Superficial Abdominal Wall Pain (Musculoskeletal Origin)
This patient's superficial right-sided abdominal pain that responds to topical diclofenac gel is most likely musculoskeletal in origin—specifically abdominal wall pain from muscle strain, nerve entrapment, or soft tissue inflammation—and is unrelated to the grade 2 fatty liver disease.
Clinical Reasoning
The key diagnostic features pointing away from visceral pathology include:
- Superficial location with pain localized to the skin and subcutaneous tissues rather than deep visceral structures 1
- Dramatic response to topical NSAIDs, which would not effectively penetrate to treat intra-abdominal pathology 2
- Absence of systemic symptoms (no fever, no peritoneal signs, no hemodynamic instability) that would suggest serious intra-abdominal disease 1
- No alarm features such as nocturnal awakening, progressive worsening, or associated gastrointestinal symptoms 1
The grade 2 fatty liver is an incidental finding in this context. Fatty liver disease does not cause superficial abdominal wall pain 3. NAFLD-related pain, when present, would be deep visceral discomfort in the right upper quadrant, not superficial and responsive to topical therapy 3.
Diagnostic Approach
Perform a focused physical examination looking for:
- Carnett's sign: Increased pain with tensing of abdominal wall muscles (patient lifts head/shoulders while supine) indicates abdominal wall rather than visceral origin 1
- Point tenderness over a specific location that reproduces the patient's pain
- Absence of peritoneal signs (no rigidity, no rebound tenderness, no guarding) 1
- Normal vital signs (no tachycardia, no hypotension, no fever) 1
Imaging is not indicated unless red flags emerge. The ACR Appropriateness Criteria for right upper quadrant pain prioritize ultrasound only when biliary or hepatic pathology is suspected 3. This patient's superficial pain with topical NSAID response does not warrant imaging 3, 1.
Management Plan
Continue topical diclofenac gel to the affected area 2-4 times daily as needed. Topical NSAIDs provide effective analgesia for musculoskeletal pain with minimal systemic absorption 2, 4.
Reassure the patient that this pain is unrelated to the fatty liver disease and represents a benign musculoskeletal condition 1.
Address the fatty liver separately with appropriate lifestyle modifications:
- Target 7-10% body weight loss through gradual reduction (<1 kg/week) 3, 5
- Mediterranean diet emphasizing vegetables, fruits, whole grains, and olive oil 3, 5
- Vigorous-intensity exercise ≥150 minutes weekly 5
Monitor for resolution within 2-4 weeks. If pain persists or worsens despite topical therapy, consider alternative diagnoses including nerve entrapment syndromes 1.
Critical Pitfalls to Avoid
Do not attribute superficial abdominal wall pain to fatty liver disease.

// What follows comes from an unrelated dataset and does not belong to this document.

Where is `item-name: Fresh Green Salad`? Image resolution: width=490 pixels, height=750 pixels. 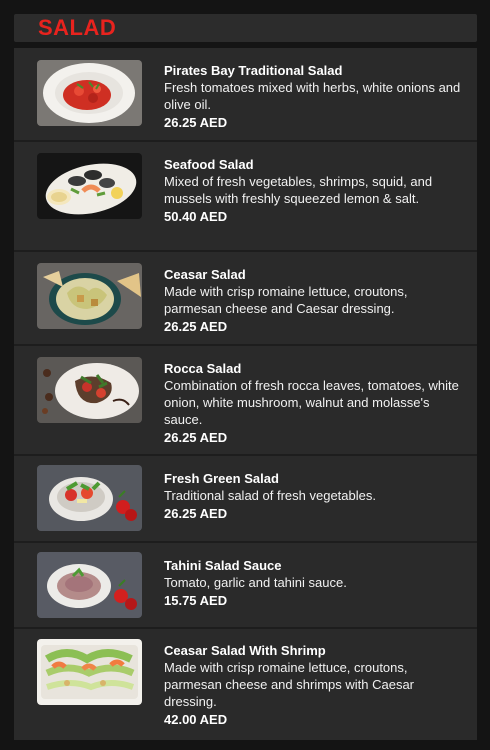 item-name: Fresh Green Salad is located at coordinates (222, 478).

NAFLD does not cause this type of pain presentation 3.
Do not order unnecessary imaging (ultrasound or CT) for clearly musculoskeletal pain without red flags, as this leads to incidental findings, increased costs, and patient anxiety 3, 1.
Avoid systemic NSAIDs in this patient with fatty liver disease. While diclofenac hepatotoxicity is rare (occurring in <1% of users), it can cause serious liver injury particularly with chronic use 6, 7, 8. Topical formulations provide adequate analgesia with negligible hepatic exposure 2.
Do not pursue rapid weight loss for the fatty liver, as weight loss >1 kg/week can precipitate acute hepatic failure in patients with underlying liver disease 5, 9.